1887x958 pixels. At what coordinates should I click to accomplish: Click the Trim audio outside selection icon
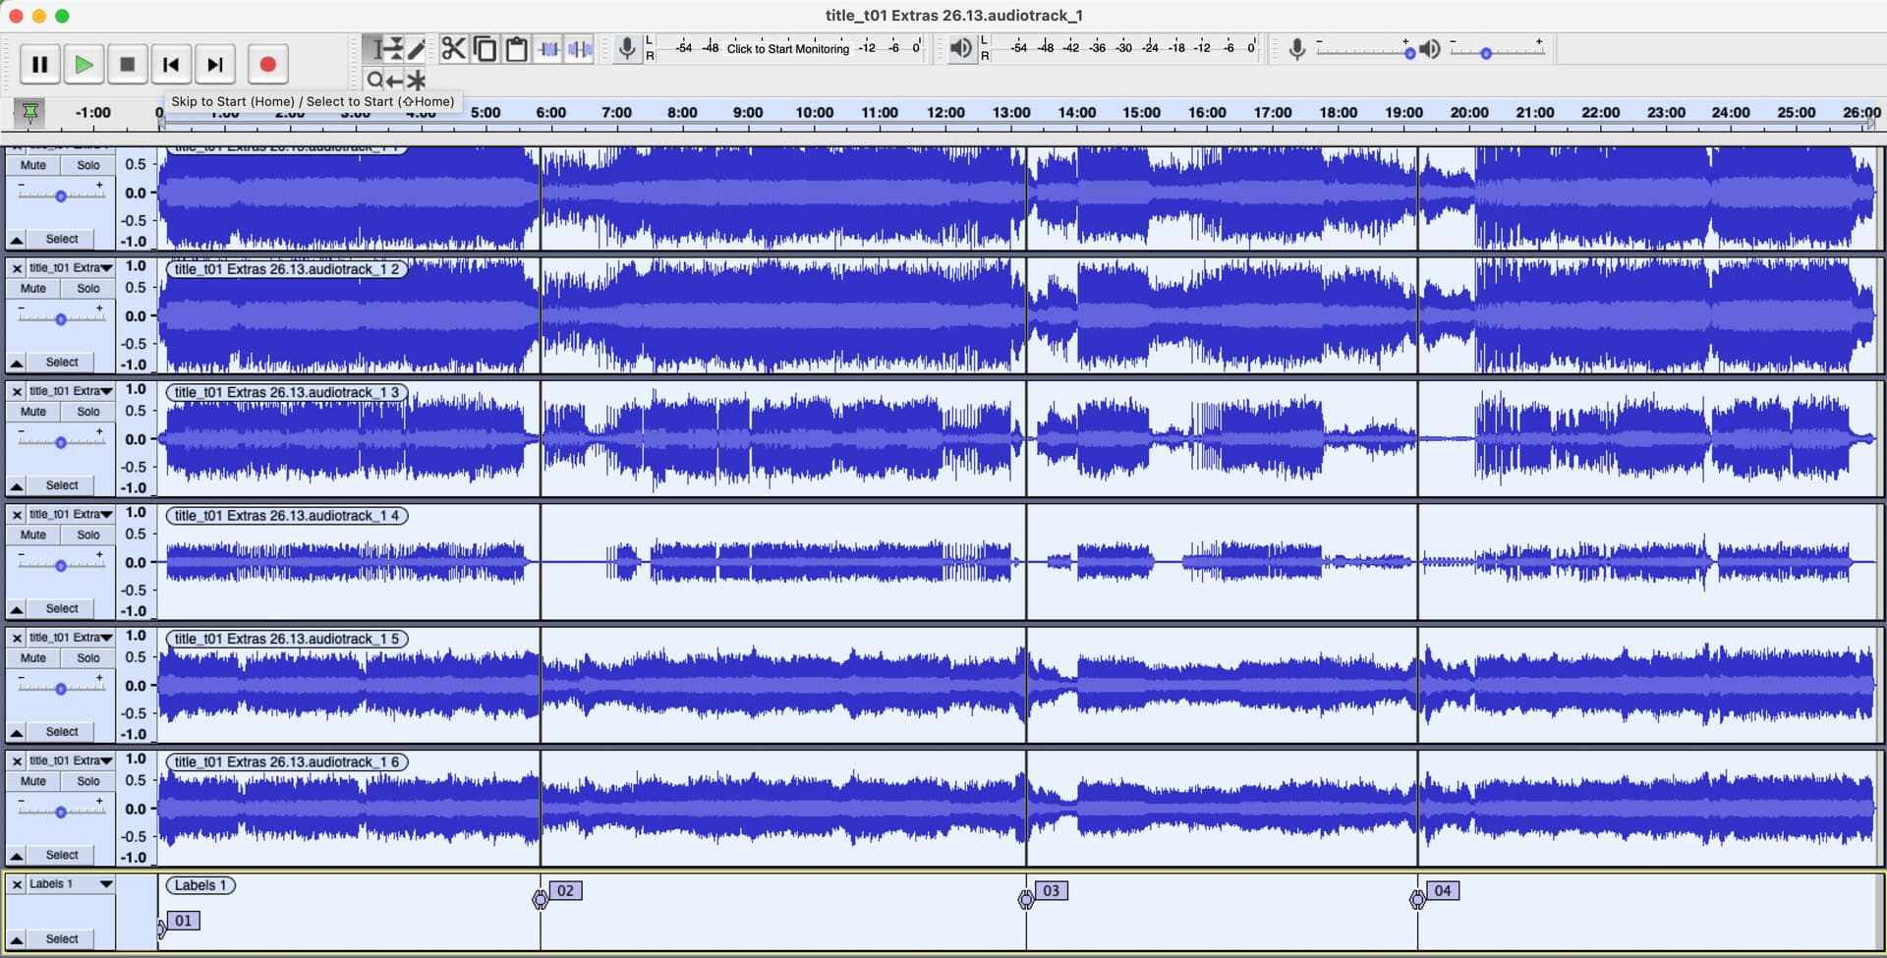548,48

--

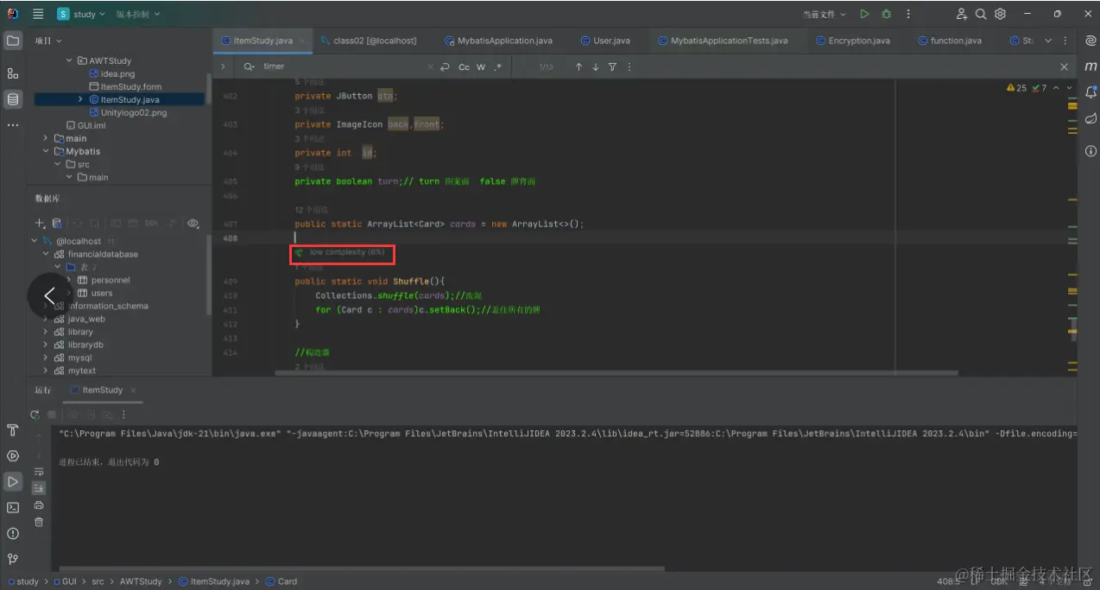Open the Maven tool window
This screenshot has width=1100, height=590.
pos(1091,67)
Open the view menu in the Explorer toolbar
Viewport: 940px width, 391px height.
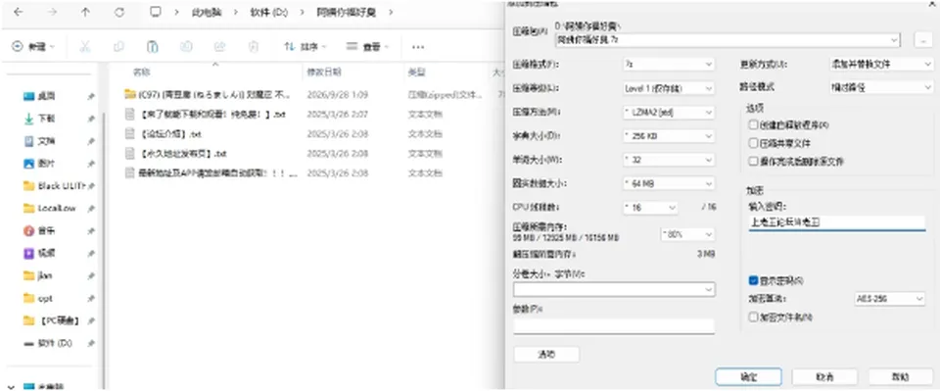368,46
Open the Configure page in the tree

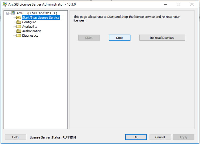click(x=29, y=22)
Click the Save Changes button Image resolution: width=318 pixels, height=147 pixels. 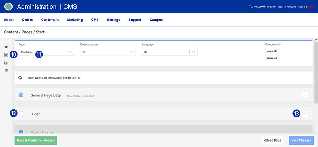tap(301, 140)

---

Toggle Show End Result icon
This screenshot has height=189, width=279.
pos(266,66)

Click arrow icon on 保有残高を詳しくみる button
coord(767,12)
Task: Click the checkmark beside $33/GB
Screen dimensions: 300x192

Problem statement
Beginning with the line holding "Click arrow icon on 保有残高を詳しくみる button" and ending with the line holding "Screen dimensions: 300x192", write out the stretch of material above exactly; add no further lines.

Result for this task
Click arrow icon on 保有残高を詳しくみる button
coord(767,12)
Task: Click the checkmark beside $33/GB
Screen dimensions: 300x192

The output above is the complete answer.